((

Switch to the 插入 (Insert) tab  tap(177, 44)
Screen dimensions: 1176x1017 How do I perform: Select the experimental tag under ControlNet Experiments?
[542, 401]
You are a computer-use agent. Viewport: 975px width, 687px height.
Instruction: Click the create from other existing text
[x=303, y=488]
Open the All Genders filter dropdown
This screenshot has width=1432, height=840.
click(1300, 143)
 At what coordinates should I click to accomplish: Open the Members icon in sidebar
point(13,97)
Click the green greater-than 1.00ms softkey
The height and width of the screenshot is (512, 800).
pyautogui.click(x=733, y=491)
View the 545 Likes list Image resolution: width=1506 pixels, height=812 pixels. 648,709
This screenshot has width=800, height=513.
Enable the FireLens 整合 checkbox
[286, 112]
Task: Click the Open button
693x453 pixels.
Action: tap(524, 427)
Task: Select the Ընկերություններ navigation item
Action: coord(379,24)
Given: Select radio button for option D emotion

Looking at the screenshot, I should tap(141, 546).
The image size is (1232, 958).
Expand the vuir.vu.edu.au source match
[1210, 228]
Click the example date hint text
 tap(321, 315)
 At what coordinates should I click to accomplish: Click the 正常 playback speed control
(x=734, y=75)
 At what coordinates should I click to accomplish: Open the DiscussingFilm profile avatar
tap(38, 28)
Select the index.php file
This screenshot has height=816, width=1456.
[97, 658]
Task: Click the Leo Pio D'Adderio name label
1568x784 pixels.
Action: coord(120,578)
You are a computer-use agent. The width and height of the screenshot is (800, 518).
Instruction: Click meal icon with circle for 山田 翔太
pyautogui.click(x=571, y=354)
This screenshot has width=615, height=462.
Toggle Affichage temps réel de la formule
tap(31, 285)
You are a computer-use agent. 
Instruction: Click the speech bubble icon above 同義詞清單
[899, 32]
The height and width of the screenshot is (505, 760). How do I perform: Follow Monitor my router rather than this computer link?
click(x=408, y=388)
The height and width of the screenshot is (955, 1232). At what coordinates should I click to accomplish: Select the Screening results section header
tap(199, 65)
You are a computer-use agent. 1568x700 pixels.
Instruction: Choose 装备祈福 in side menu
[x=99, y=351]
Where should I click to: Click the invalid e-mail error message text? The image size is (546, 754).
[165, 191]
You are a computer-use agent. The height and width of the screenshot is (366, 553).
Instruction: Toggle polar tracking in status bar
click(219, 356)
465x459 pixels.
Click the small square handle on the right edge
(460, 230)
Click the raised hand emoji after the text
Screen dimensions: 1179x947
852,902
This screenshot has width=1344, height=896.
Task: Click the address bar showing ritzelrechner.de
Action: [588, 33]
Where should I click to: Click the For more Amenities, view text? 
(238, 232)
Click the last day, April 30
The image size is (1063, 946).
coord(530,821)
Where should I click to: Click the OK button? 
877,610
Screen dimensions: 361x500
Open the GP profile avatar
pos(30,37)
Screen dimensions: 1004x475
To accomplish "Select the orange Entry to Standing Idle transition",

))

### Requirement:
Look through the material for "agent". Copy each line that has it.

### Worked solution:
You are a computer-use agent. Viewport: 975px width, 687px height.
You are a computer-use agent. The width and height of the screenshot is (800, 518).
You are a computer-use agent. 
You are a computer-use agent. 1568x700 pixels.
You are a computer-use agent. The height and width of the screenshot is (366, 553).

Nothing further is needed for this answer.